Saint Catherine filed for Chapter 11 bankruptcy protection on June 19, 2012. FSSA continued its withholdings in service of the fiscal year 2012 HAF debt for two more weeks: it withheld $53, 470.57 on June 19 and $105, 582.67 on June 26. Docket No. 29 at 4. The withholdings for the 2012 HAF that occurred after Saint Catherine petitioned for bankruptcy thus totaled $159, 053.24. Id.

On July 28, 2012, FSSA issued Saint Catherine its $1, 127, 296.44 HAF for fiscal year 2013-a period spanning July 1, 2012 to June 30, 2013. Appellant's Br. 5. Saint Catherine did not pay the fee during fiscal year 2012, and after July 1, 2013, FSSA began withholding sums from its regular Medicaid reimbursements in satisfaction of this debt. All told, FSSA withheld $989, 738.78 in satisfaction of the fiscal year 2013 HAF; all of these withholdings were made after Saint Catherine had filed its bankruptcy petition. Docket No. 29 at 5.

Procedural History

Saint Catherine filed an Adversary Complaint against FSSA on March 14, 2013, seeking an injunction against further collection of the HAF and recovery of sums withheld by FSSA both before and after the Chapter 11 bankruptcy position. After oral argument, Bankruptcy Judge Basil H. Lorch III of our court granted Saint Catherine's motion for a preliminary injunction and issued an order enforcing the automatic post-petition stay. See Docket No. 21. Saint Catherine then moved for summary judgment on July 5, 2013, seeking recovery of the $615, 912.64 withheld by FSSA before its bankruptcy petition in service of the fiscal year 2012 HAF, the $159, 053.24 withheld in service of the fiscal year 2012 HAF after the bankruptcy petition, and the $989, 738.78 withheld post-petition in service of the fiscal year 2013 HAF. Appellant's Br. 2.

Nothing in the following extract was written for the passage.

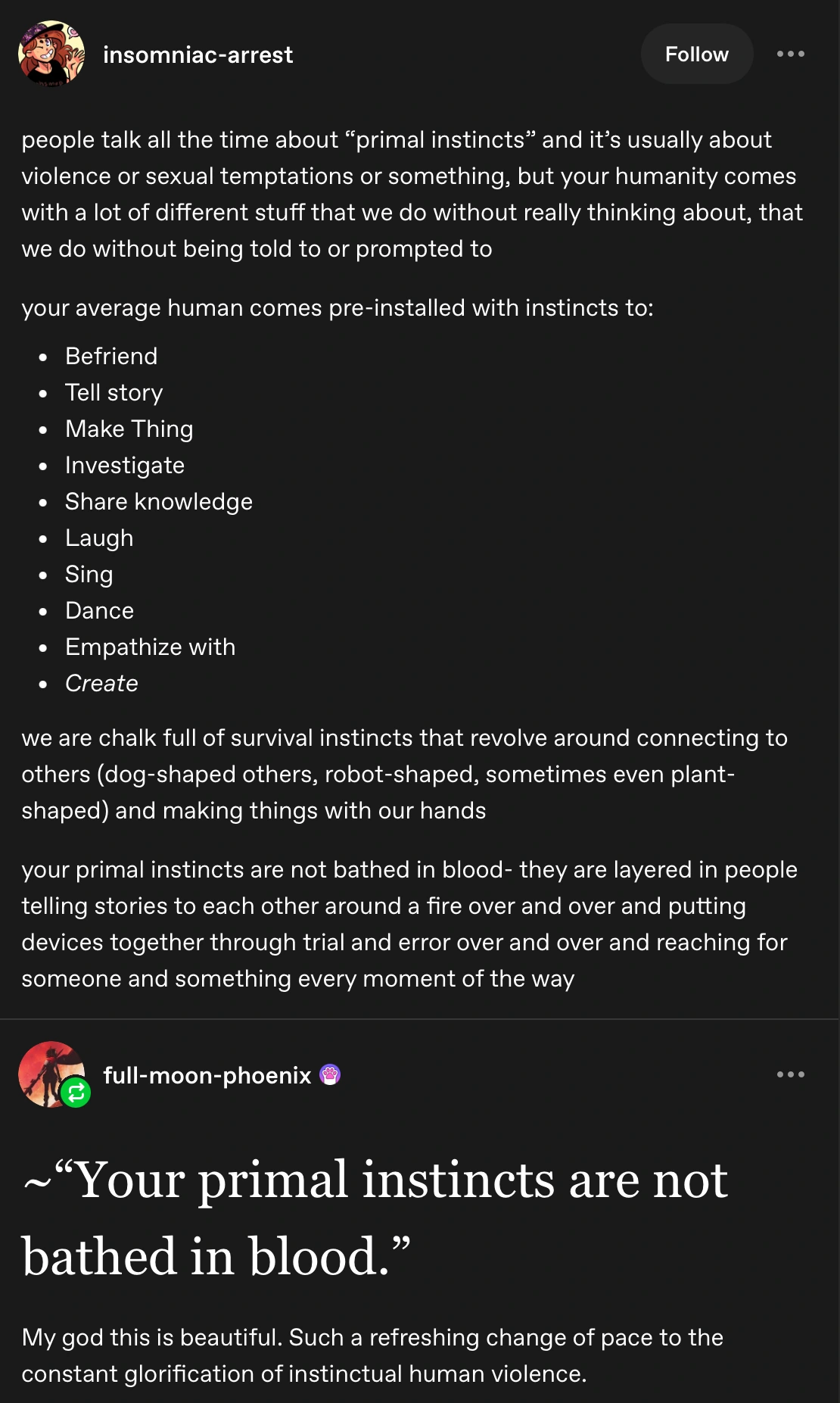The image size is (840, 1403).
Task: Click the "Investigate" list item
Action: coord(124,465)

On September 19, 2013, the Bankruptcy Court granted Saint Catherine summary judgment on all of its claims. See Docket No. 29. The Court ruled that the pre-petition withholdings constituted preference payments under 11 U.S.C. § 547 and were not subject to the exemption for payments made in the "ordinary course of business." Docket No. 29 at 6-7. As to the post-petition withholdings, the Court concluded that all of them-for the 2012 and 2013 HAFs alike-constituted "act[s] to collect, assess, or recover a claim against the debtor that arose before the commencement of the case" pursuant to 11 U.S.C. § 362(a)(6). Id. at 9. Lastly, the Court rejected FSSA's argument that the post-petition withholdings were "recoupment" exempt from the operation of Section 362's automatic stay, and it ordered FSSA to repay Saint Catherine the full amount it had withheld. Id. at 10-11. FSSA filed a timely notice of appeal from the Bankruptcy Court's final judgment on October 3, 2013. Docket No. 30.

Legal Analysis

Standard of Review

This Court has power to review the final judgment of the United States Bankruptcy Court for the Southern District of Indiana pursuant to 28 U.S.C. § 158(a)(1). We review the legal conclusions reached by the Bankruptcy Court de novo . Ojeda v. Goldberg , 599 F.3d 712, 716 (7th Cir. 2010); In re Midway Airlines, Inc. , 69 F.3d 792, 795 (7th Cir. 1995). As both parties concede, there are no material facts in dispute; we therefore examine the issues of law presented without deference. See Appellant's Br. 1; Appellee's Resp. 3.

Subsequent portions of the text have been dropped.